A new study published in Science Translational Medicine has identified a new protein involved in the plaque formation pathway that can serve as a potential new target for the treatment of AD.

It has long been postulated that altered cholesterol metabolism is a key link to the development of AD. ApoE stands for apolipoprotein E, a protein that operates like a molecular truck that shuttles cholesterol in the brain. A mutation of this molecular truck (APOE genotype) is strongly linked to the development of senile plaques, and it has been shown previously that by deleting the APOE gene it would reduce plaque aggregation in the brain.

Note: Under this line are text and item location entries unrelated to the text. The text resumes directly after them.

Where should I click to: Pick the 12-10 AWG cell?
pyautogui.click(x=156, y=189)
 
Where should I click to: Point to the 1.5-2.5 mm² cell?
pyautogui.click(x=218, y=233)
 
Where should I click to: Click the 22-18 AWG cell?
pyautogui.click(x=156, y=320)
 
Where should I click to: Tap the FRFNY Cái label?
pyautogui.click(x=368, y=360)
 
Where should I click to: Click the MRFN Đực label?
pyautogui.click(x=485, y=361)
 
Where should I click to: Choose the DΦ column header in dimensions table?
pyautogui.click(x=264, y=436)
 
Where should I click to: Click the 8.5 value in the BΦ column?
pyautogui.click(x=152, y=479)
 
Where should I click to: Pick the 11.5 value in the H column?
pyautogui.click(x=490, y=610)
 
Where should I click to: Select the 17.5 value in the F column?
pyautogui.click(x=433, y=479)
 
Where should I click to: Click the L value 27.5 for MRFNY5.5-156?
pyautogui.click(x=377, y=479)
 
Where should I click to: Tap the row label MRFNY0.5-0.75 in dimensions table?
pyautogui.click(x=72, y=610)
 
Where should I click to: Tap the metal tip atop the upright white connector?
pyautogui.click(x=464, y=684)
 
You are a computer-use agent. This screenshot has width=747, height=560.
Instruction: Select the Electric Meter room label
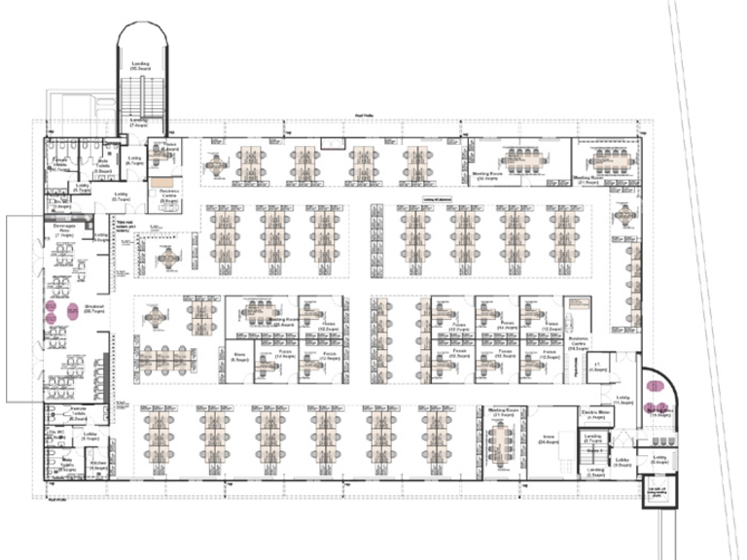(595, 413)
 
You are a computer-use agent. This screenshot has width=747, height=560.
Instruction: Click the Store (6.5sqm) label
(239, 357)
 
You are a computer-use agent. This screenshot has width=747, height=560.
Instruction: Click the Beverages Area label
(65, 230)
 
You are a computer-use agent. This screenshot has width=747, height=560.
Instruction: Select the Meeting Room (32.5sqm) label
(487, 178)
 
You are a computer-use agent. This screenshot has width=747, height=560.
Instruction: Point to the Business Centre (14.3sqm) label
(575, 344)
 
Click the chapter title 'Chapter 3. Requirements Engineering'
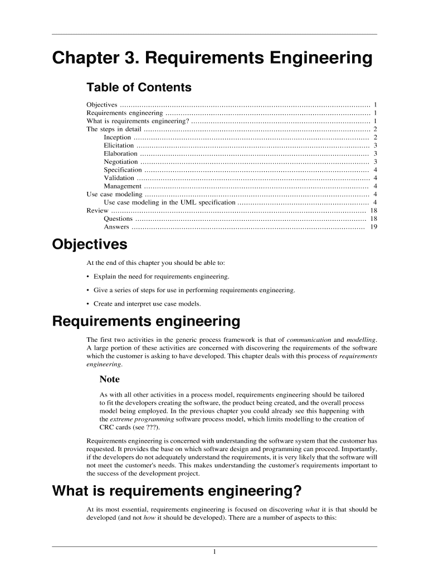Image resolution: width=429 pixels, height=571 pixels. click(212, 59)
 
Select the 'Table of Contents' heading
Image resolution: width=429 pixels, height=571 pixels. click(139, 88)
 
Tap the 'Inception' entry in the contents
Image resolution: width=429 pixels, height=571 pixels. click(118, 137)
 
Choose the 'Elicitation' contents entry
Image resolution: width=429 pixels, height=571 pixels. click(119, 146)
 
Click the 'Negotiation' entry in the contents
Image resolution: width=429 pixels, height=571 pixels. click(121, 162)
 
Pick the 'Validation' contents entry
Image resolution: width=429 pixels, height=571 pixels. click(119, 178)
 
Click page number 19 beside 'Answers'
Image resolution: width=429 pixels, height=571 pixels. click(373, 227)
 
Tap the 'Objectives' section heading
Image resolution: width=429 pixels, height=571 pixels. click(89, 245)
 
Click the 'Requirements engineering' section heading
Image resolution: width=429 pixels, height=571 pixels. click(146, 322)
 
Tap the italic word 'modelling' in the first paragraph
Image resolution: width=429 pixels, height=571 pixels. click(361, 340)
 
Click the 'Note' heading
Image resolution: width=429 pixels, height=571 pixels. click(109, 379)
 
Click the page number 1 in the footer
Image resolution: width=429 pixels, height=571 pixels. click(214, 552)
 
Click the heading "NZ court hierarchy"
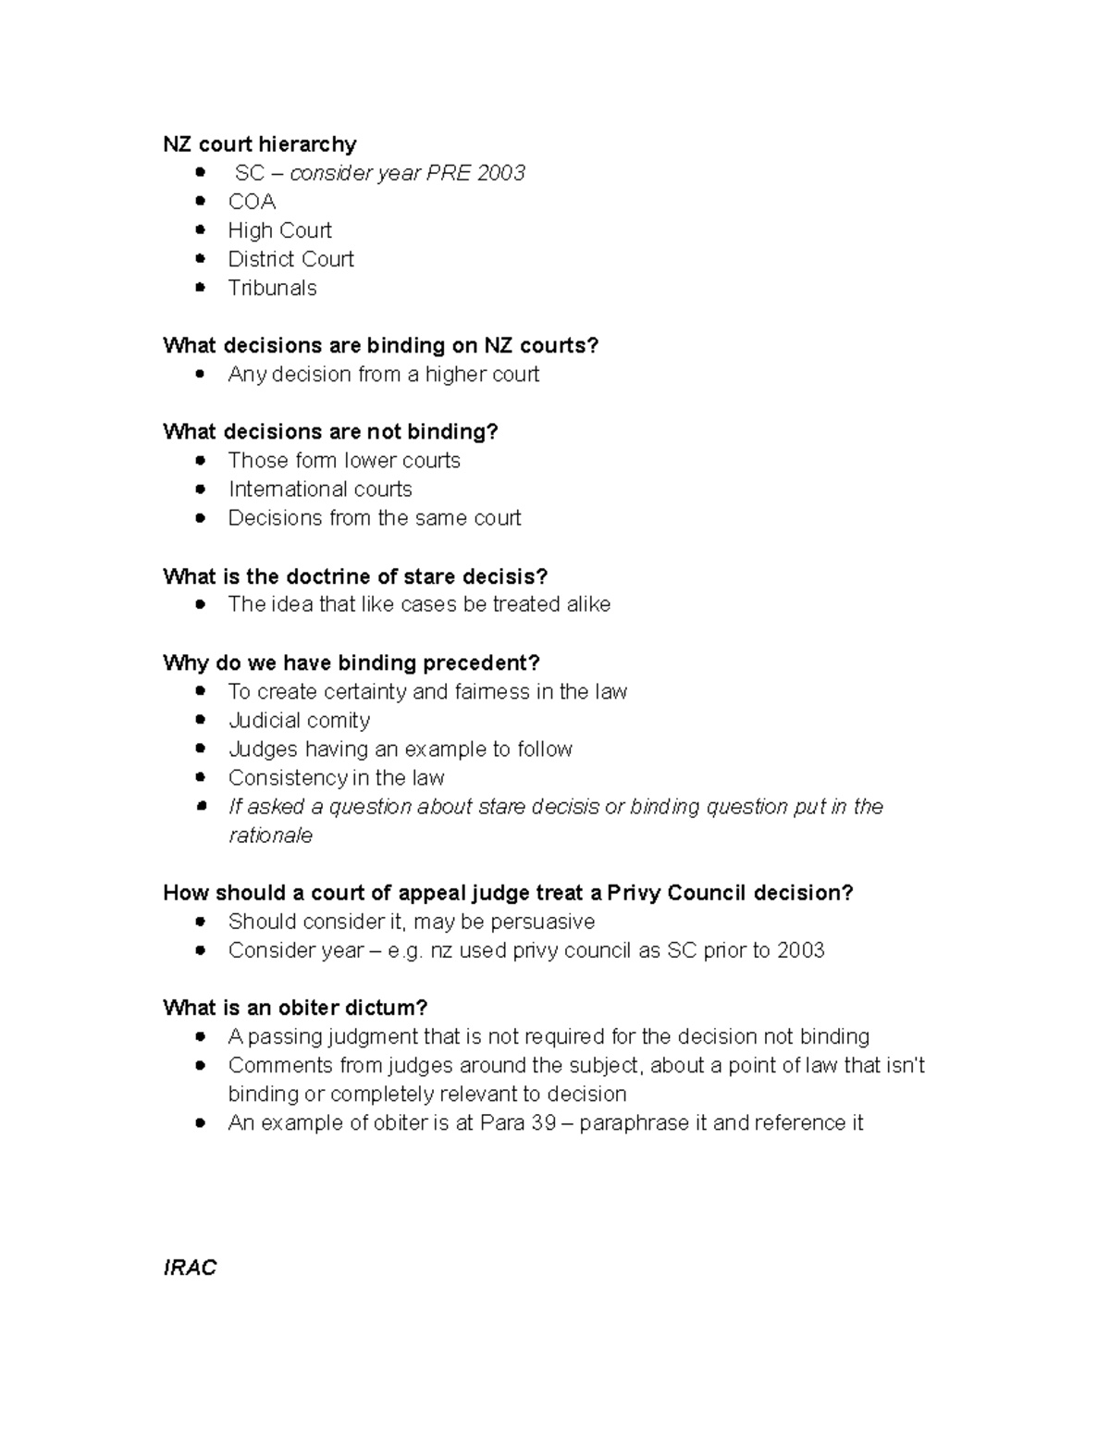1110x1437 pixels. [259, 144]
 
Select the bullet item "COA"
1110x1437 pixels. [252, 202]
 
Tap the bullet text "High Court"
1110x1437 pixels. [279, 230]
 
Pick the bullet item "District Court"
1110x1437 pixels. [290, 259]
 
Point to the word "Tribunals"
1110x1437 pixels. [272, 288]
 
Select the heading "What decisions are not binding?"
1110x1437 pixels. [330, 431]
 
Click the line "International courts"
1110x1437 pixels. [320, 489]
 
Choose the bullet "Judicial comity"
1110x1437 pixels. [299, 720]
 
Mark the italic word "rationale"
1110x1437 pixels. [270, 835]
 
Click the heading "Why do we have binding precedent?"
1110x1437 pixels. [351, 663]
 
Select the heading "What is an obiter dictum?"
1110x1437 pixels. [295, 1008]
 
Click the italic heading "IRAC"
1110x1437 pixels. [190, 1268]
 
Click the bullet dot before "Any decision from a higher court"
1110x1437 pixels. [200, 375]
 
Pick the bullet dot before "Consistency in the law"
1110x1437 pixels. [200, 778]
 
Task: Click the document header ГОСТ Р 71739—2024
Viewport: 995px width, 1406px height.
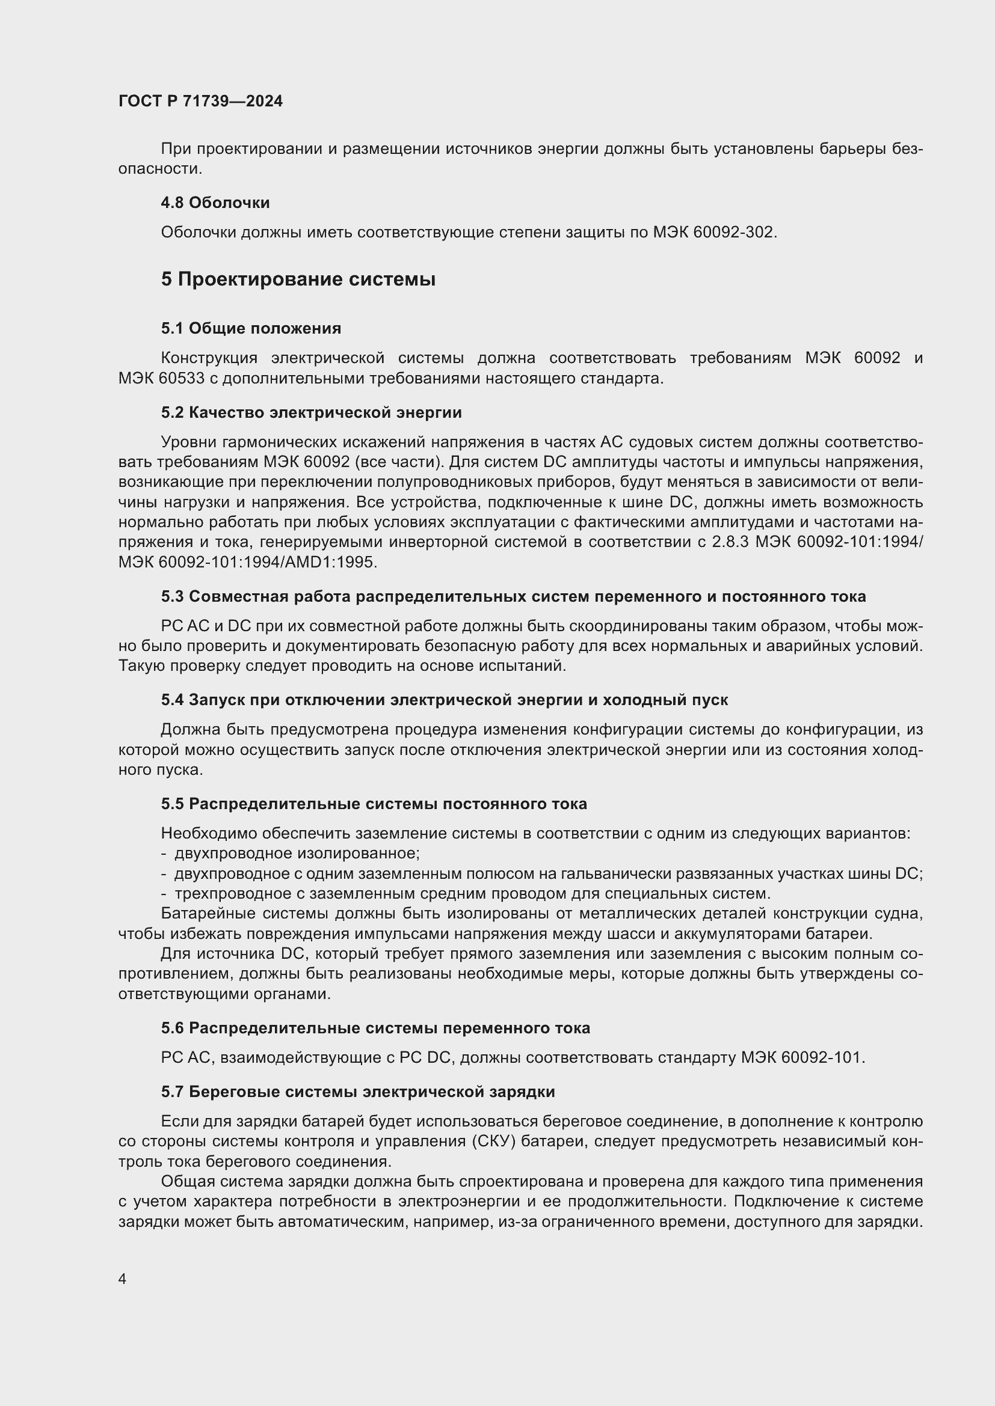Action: (200, 101)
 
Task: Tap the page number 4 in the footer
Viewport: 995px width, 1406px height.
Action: (123, 1279)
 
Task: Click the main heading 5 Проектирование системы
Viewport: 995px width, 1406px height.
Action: (298, 280)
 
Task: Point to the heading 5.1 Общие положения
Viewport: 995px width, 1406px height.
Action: (251, 329)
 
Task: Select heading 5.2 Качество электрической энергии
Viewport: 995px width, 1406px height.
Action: (311, 413)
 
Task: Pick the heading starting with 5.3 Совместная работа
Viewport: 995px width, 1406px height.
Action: (513, 596)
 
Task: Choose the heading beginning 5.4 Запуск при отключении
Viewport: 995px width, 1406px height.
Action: (444, 700)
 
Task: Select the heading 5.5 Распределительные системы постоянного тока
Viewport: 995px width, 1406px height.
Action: (374, 804)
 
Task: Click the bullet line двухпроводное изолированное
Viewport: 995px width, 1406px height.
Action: (297, 854)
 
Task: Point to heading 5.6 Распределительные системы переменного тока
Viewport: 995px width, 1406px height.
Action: (375, 1028)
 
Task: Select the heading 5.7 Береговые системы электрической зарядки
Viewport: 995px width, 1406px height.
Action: (358, 1092)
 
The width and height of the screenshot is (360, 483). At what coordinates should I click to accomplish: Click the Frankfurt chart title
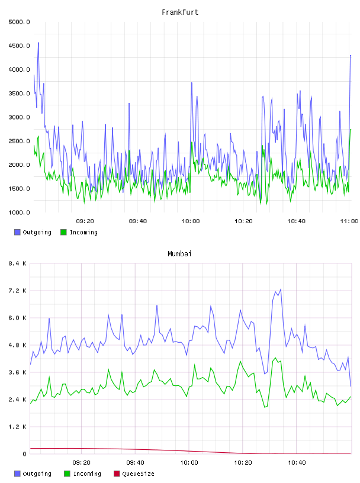pos(180,12)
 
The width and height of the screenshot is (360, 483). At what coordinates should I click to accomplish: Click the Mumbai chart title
pos(179,254)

A cell surface receptor called the low-density lipoprotein receptor (LDLR) is responsible for binding ApoE. If you increase the amount of LDLR, then you can decrease the presence of ApoE and thus reduce the amount of plaques in the brain. In mouse models, researchers in this study discovered an enzyme they called Idol, which is responsible for degrading LDLR. When they silenced the activity of Idol they observed a rise in LDLR on the cell surface. Downstream of that, more ApoE was cleared away as were the amount of plaques present in mice brain.

In mice with Alzheimer s disease, those with Idol deficiency experienced decreased plaque burden and overall reduced inflammation in the brain as compared to control mice with normal Idol levels. It has been postulated that the loss of Idol stimulates the action of cells in the brain called microglia (think of them as garbage trucks of the brain) that help clear amyloid plaques and ApoE.

With regard to future therapeutic interventions, this pathway serves as a target for further investigation. Idol inhibition can potentially subdue the formation and/or enhance the clearance of these neurotoxic plaques that will ultimately pave the way for treating people suffering from what is considered an incurable disease.